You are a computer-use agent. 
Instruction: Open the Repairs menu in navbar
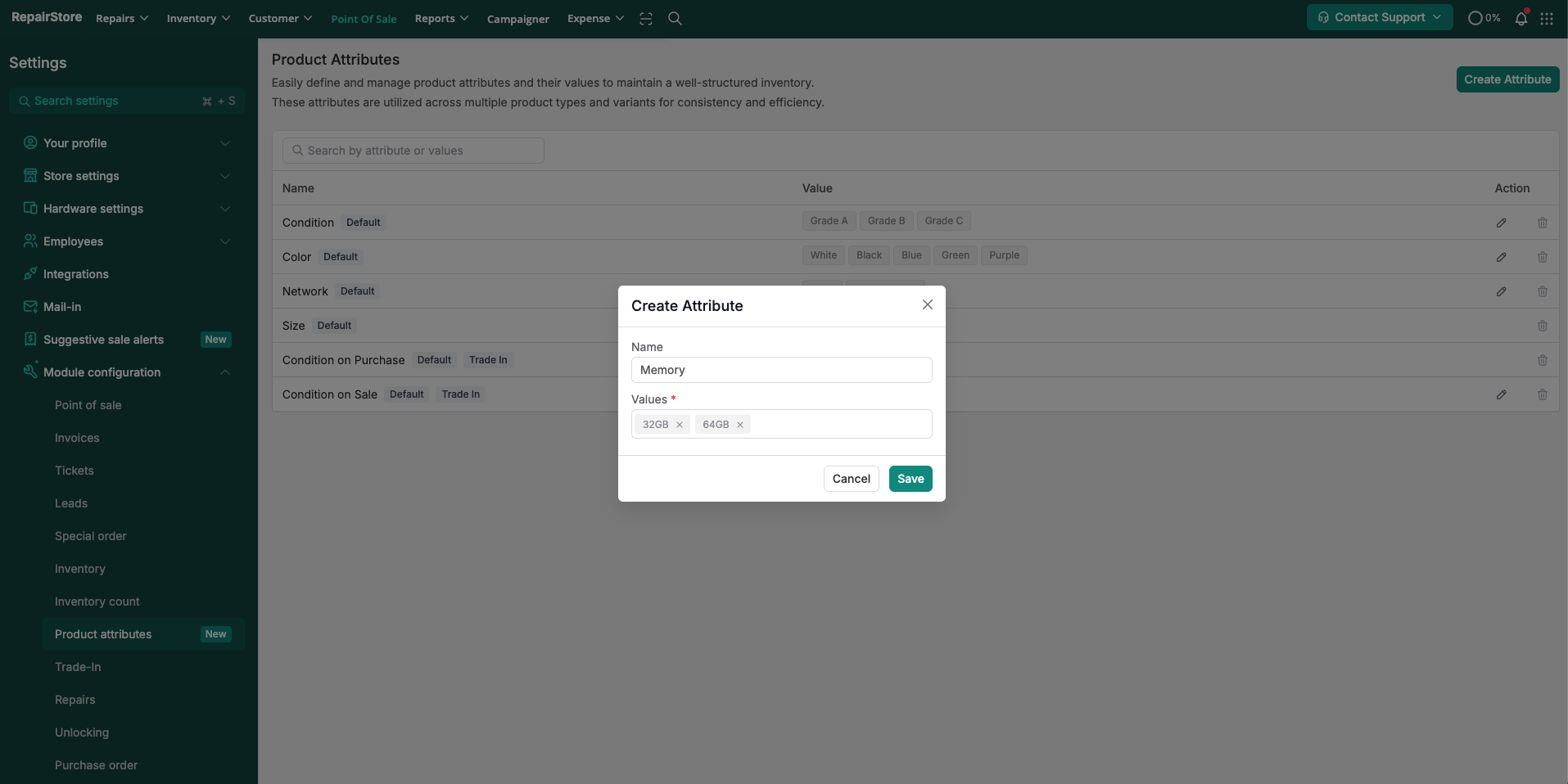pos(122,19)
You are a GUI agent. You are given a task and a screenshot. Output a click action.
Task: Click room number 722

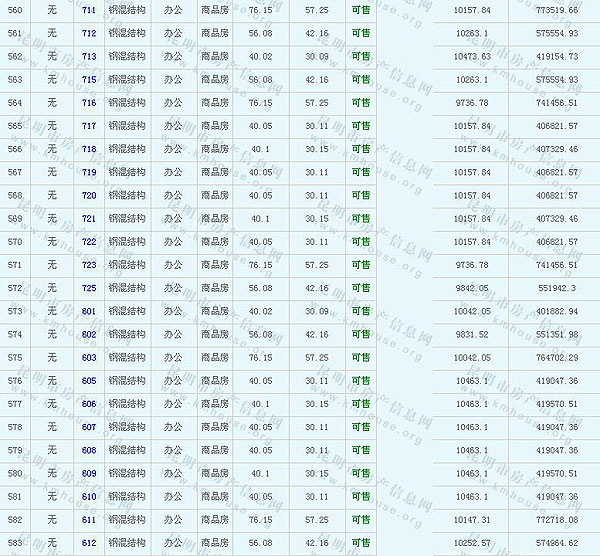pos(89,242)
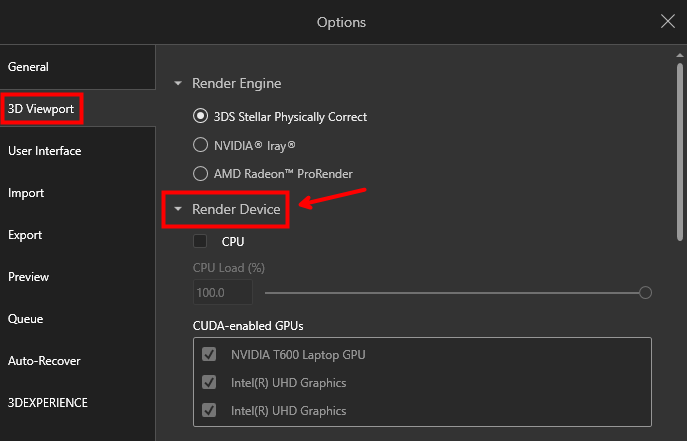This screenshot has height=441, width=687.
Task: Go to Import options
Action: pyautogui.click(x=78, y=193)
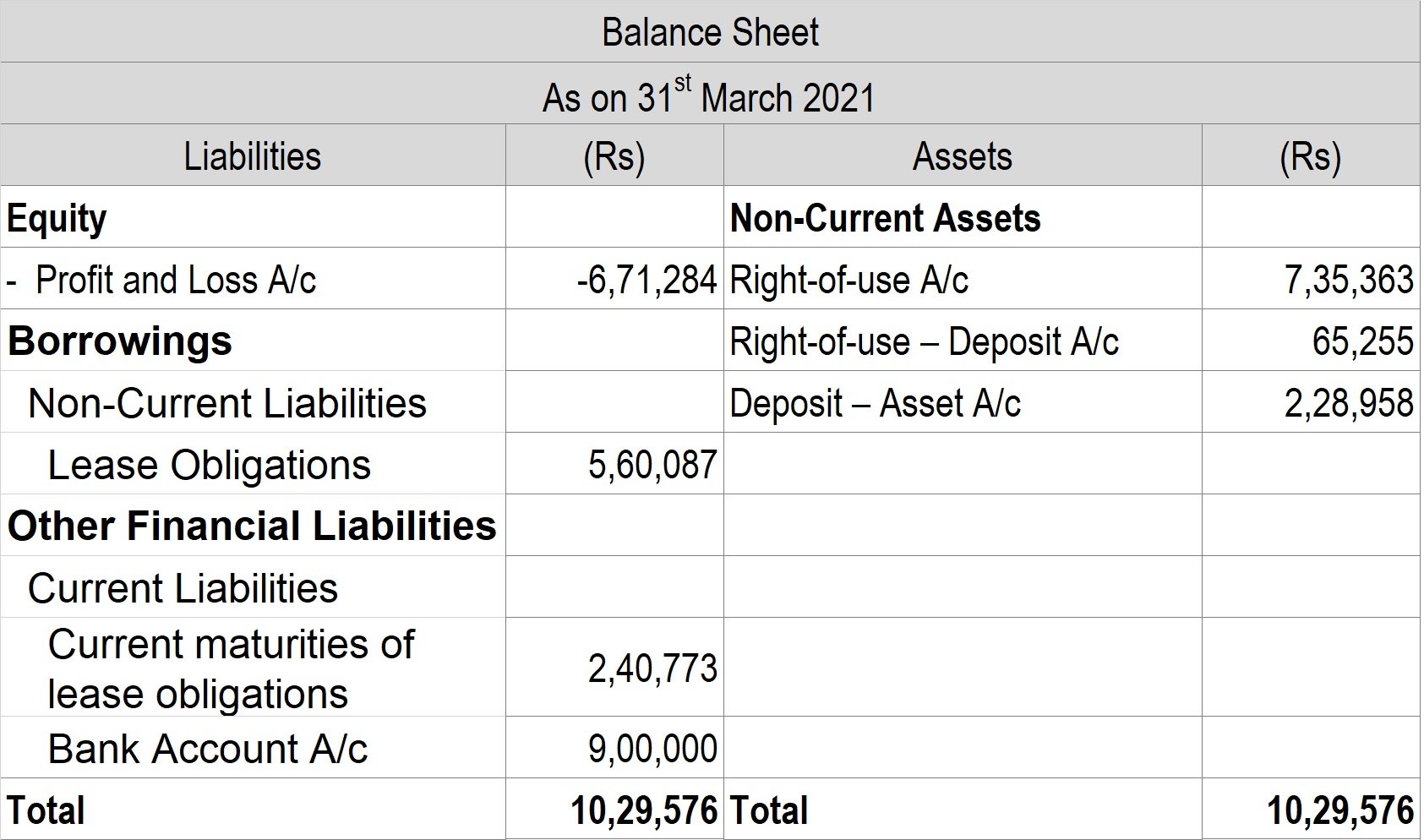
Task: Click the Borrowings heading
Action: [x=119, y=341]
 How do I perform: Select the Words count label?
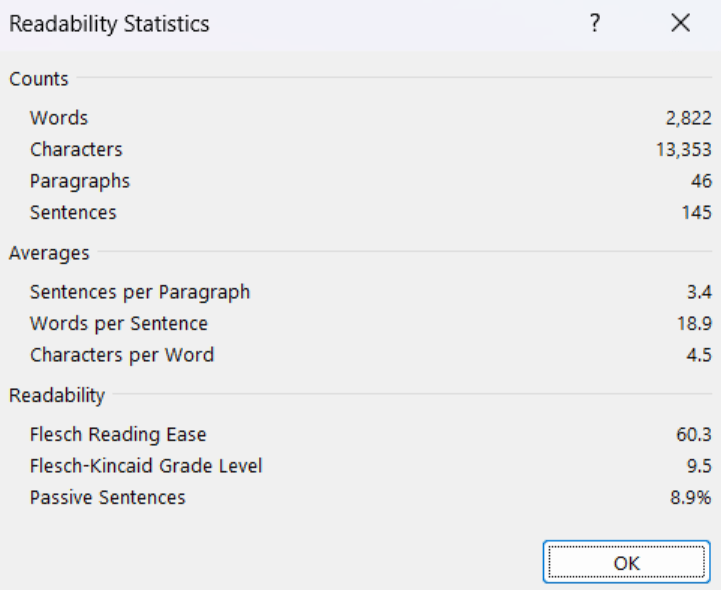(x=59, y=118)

****

Reproduce the listing above word for word, leaving out the pictures.

You are a computer-use agent. 
Instruction: Open the Repairs menu in navbar
pos(122,19)
You are a GUI agent. You are given a task and a screenshot. Output a click action.
Task: Click room number 722

pos(89,242)
This screenshot has height=441, width=687.
Task: Go to Import options
Action: pyautogui.click(x=78, y=193)
Task: Click the Borrowings heading
Action: [x=119, y=341]
 How do I perform: Select the Words count label?
(x=59, y=118)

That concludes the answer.